As her Yoga practice grew, the aesthetics of her works changed, and her gestural movements became pregnant with more meaning. Jennifer’s recent works are called Yantras, sacred forms in which energies are held, and a visual tool used during meditation. Her work aims to ‘scratch the surface and reveal the light underneath’.
Drawing is a primary practice in Subin Ee’s work. She sees drawing as a form of a language: an instinctual language, that does not require a symbolic syntax like a spoken language. However, it is similar in a sense that it is also immediate. In her drawings, Subin’s body is translated into lines and shapes. Her primary goal is to capture a fleeting moment. Her drawings therefore reflect the presence of her body through gestural mark making. She lays down multiple of layers using hard ground mediums such as charcoal, india ink, and black pastels, then she starts to erase the image. She will scrape the image, pour water and oil, scratch with a fork, apply gesso and white charcoal. The result is a collaborative image with herself, paper, mediums, and the surface that she lays the piece onto.

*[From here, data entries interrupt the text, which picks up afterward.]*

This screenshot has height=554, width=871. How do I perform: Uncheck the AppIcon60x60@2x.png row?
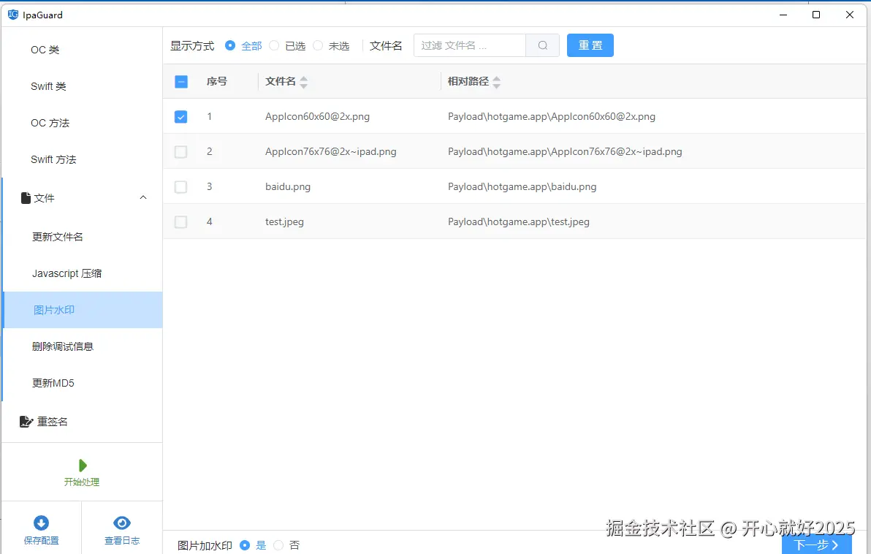tap(180, 116)
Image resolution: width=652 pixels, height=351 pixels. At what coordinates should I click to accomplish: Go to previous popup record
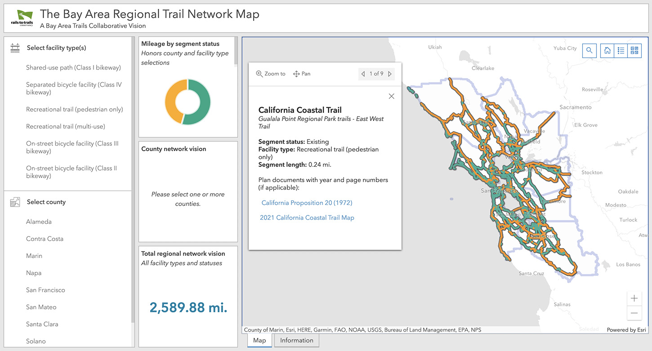pyautogui.click(x=363, y=74)
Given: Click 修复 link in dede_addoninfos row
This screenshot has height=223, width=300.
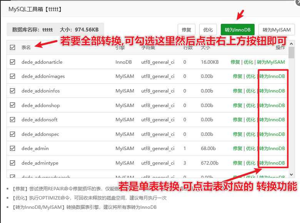Looking at the screenshot, I should pos(238,91).
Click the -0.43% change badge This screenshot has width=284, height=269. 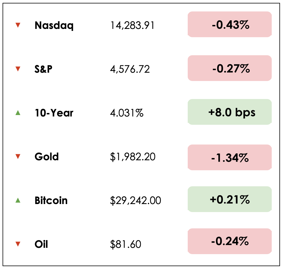click(x=230, y=25)
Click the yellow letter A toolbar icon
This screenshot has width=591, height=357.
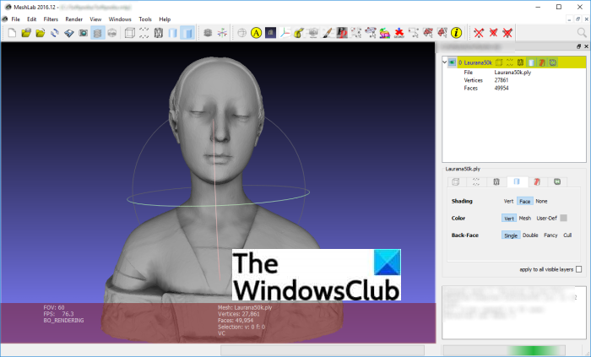[x=256, y=33]
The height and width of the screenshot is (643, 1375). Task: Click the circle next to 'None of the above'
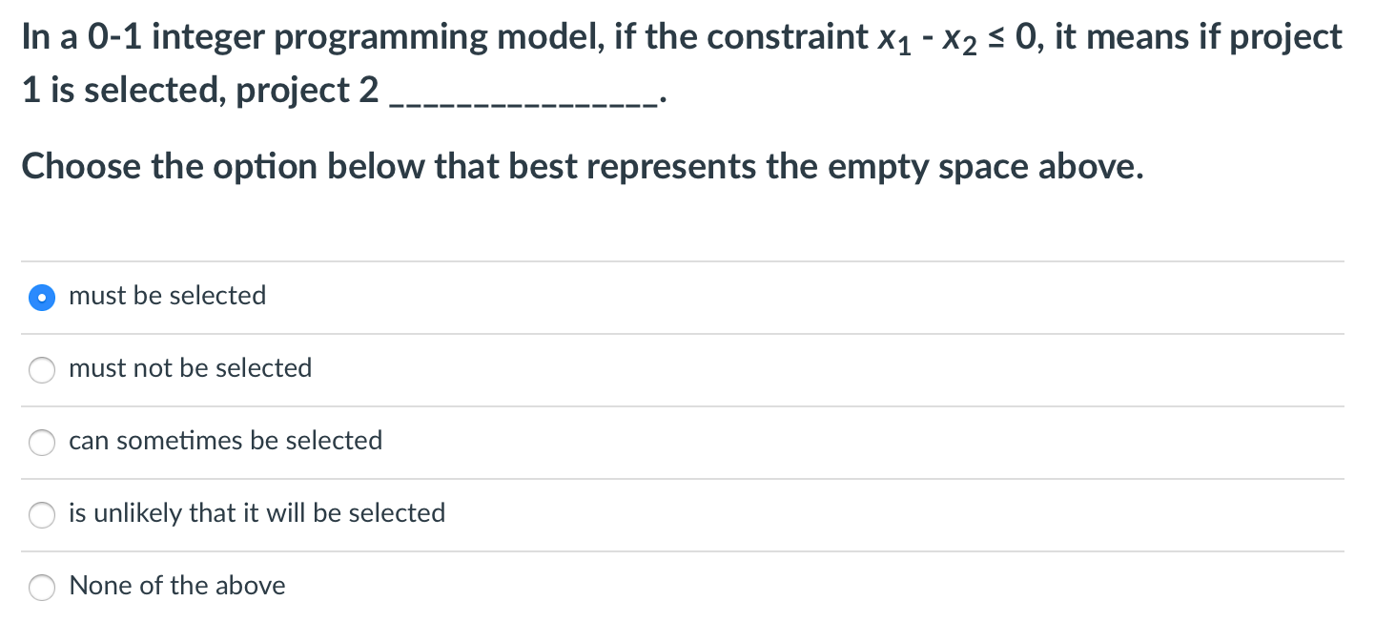[42, 588]
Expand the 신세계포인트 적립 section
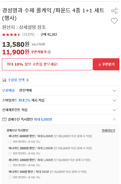Image resolution: width=121 pixels, height=184 pixels. pyautogui.click(x=61, y=110)
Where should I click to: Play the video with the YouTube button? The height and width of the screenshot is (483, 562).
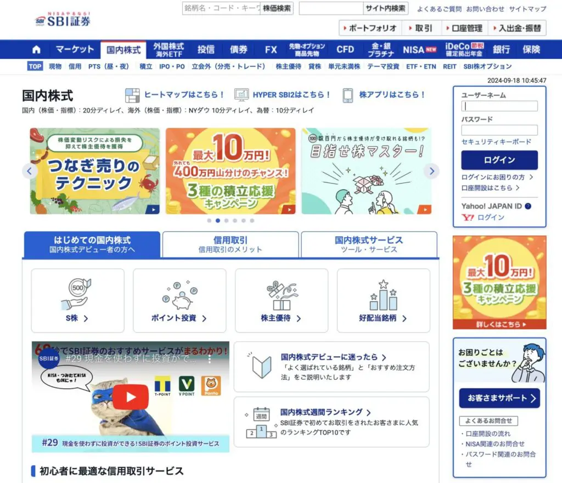[x=131, y=397]
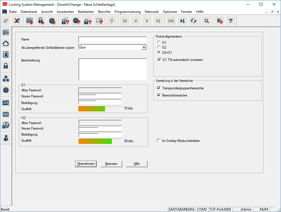The image size is (281, 212).
Task: Click the Übernehmen button
Action: (x=86, y=164)
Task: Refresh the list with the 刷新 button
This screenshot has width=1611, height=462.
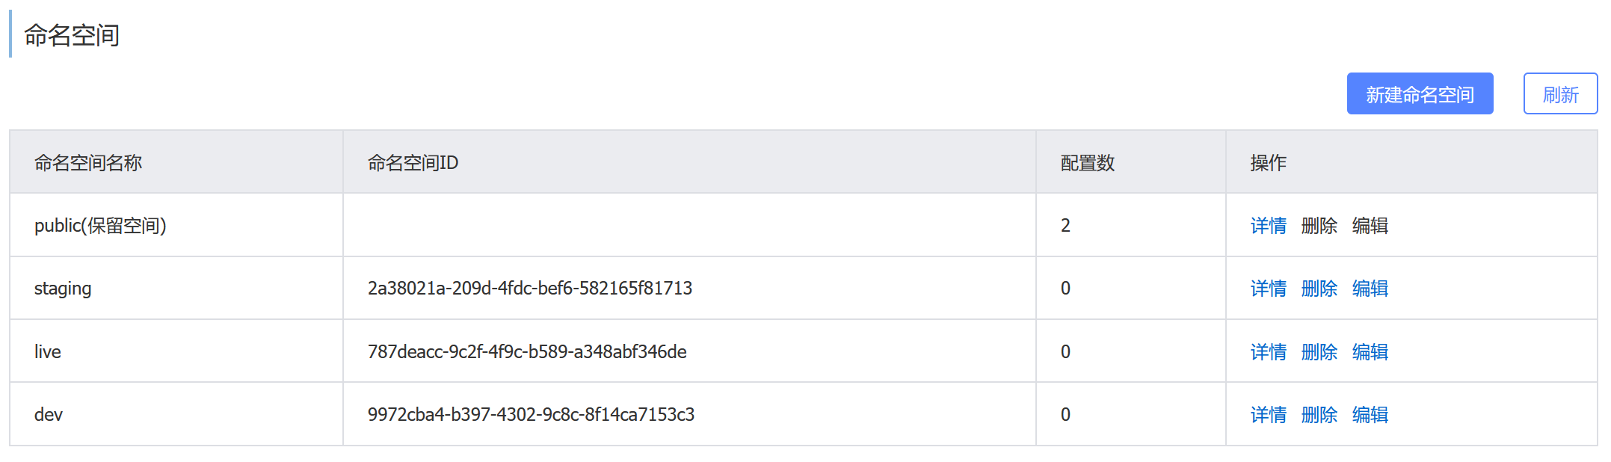Action: pyautogui.click(x=1560, y=93)
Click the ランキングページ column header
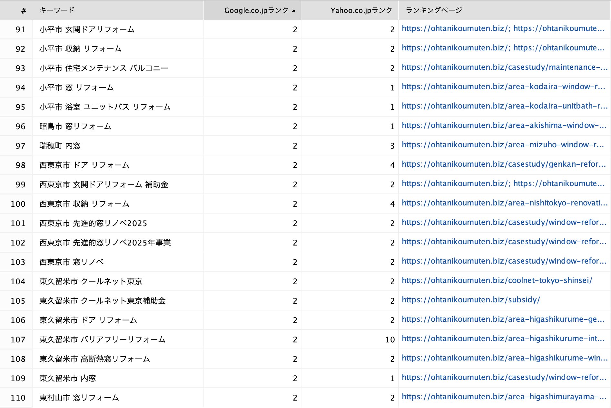The height and width of the screenshot is (408, 611). 434,10
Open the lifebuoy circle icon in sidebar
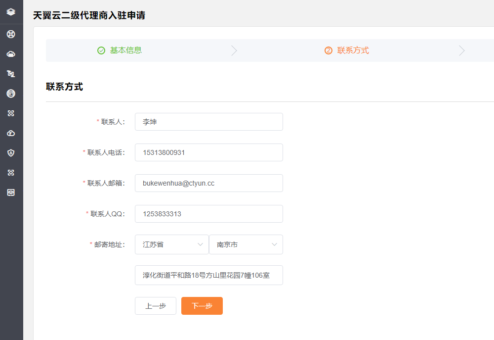The height and width of the screenshot is (340, 494). 11,34
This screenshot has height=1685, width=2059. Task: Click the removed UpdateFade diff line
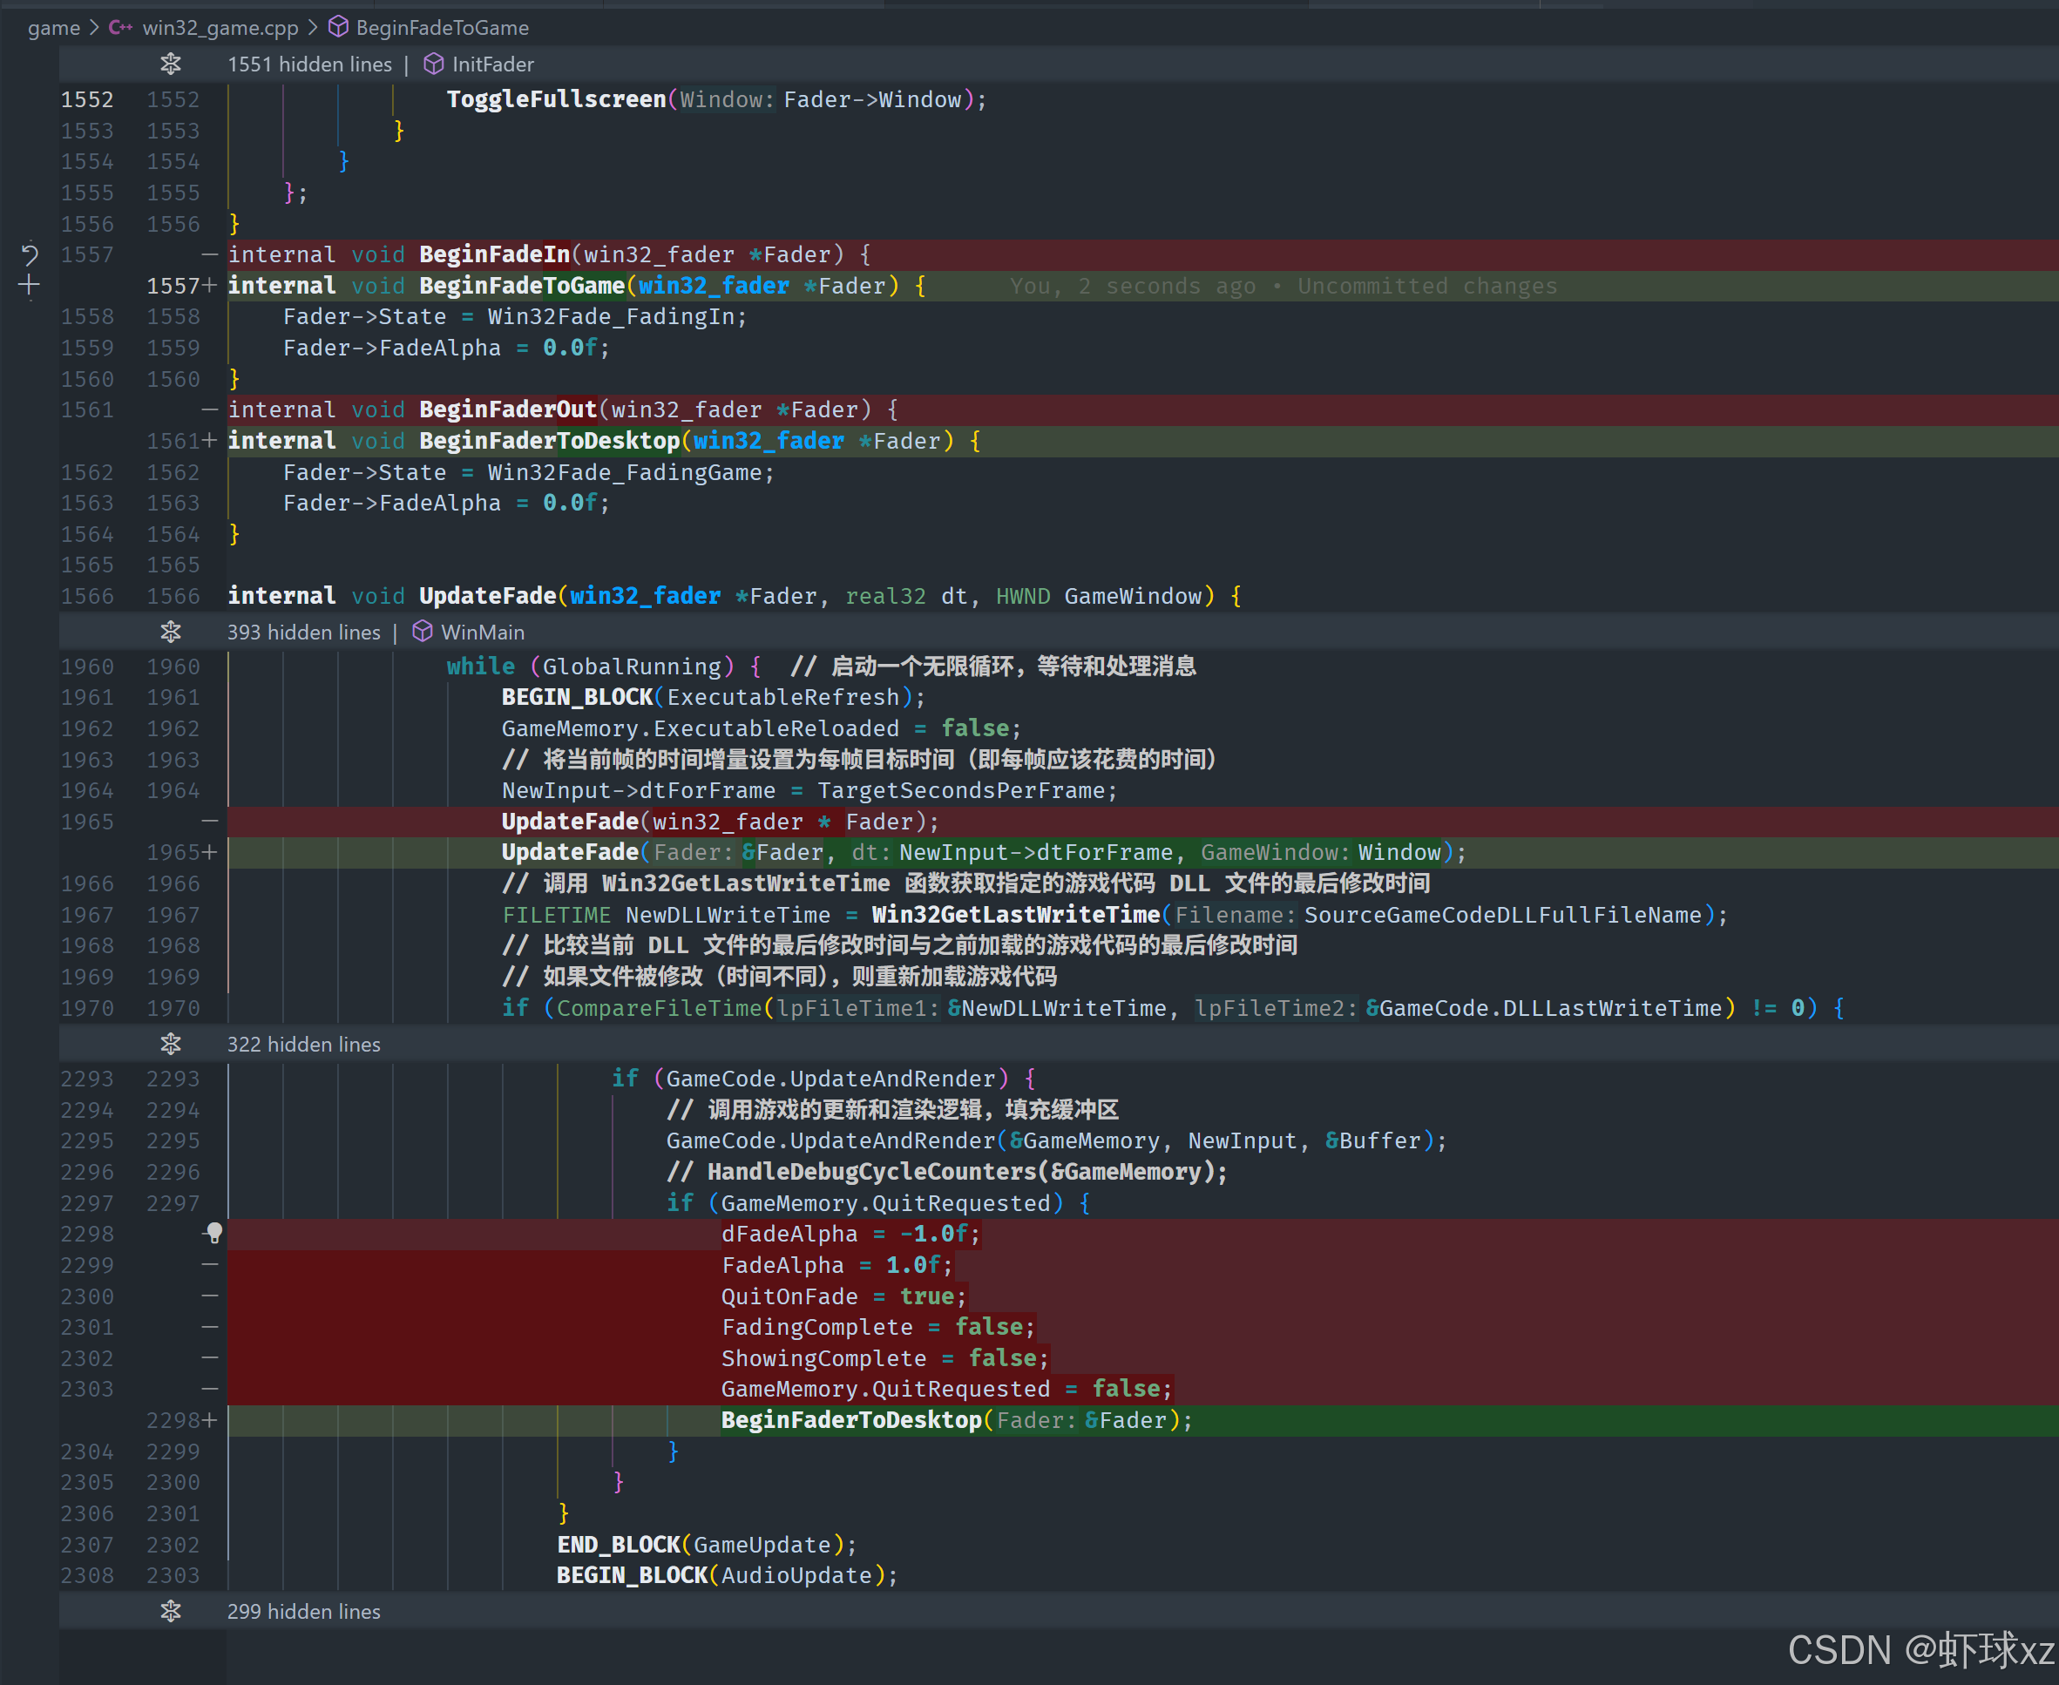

She is interested in the life of the drawings after completion. When the drawings are installed, the piece is capable of having conversations with the viewers.
Sara Mozafari was born in Tehran, Iran, in 1981. Having grown up through the war between Iran and Iraq, and the suppression of the political and social activists, religious minorities, and women, social issues became the primary concern in her life and they were reflected on her artworks. Naturally, she was drawn to oil painting and had her first group exhibition in 2000 in Iran. She started studying Fine Arts Studio at Centennial College after she moved to Toronto. It was then when she was introduced to sculpture and installation art and noticed the significance of space in expressing an idea and experiencing an art piece. That led her to continue her study in Architectural Studies and Visual Studies at the University of Toronto and graduated with distinction in 2017.
Although in all these years she explored and applied different mediums, techniques, and styles to create artworks, she has found common ground which ties all the forms of art that she has exposed to, and that is Iranian social and political issues in a way she has experienced them.
You can see work by Jennifer, Subin and Sara from now until–September 8, 2019 at the Museum of Contemporary Art Toronto Canada (MOCA) as a part of An Index. The exhibition An Index comprises work in a variety of media from sculpture, to video, to new wall murals by the first cohort of Akin residency artists who entered the year-long studio programme in September 2018.
While the participating artists’ practices range widely in terms of conceptual approach, style and media; they have also been influenced to some degree by the experience of sharing and conversing within an open-plan studio structure for the last nine months.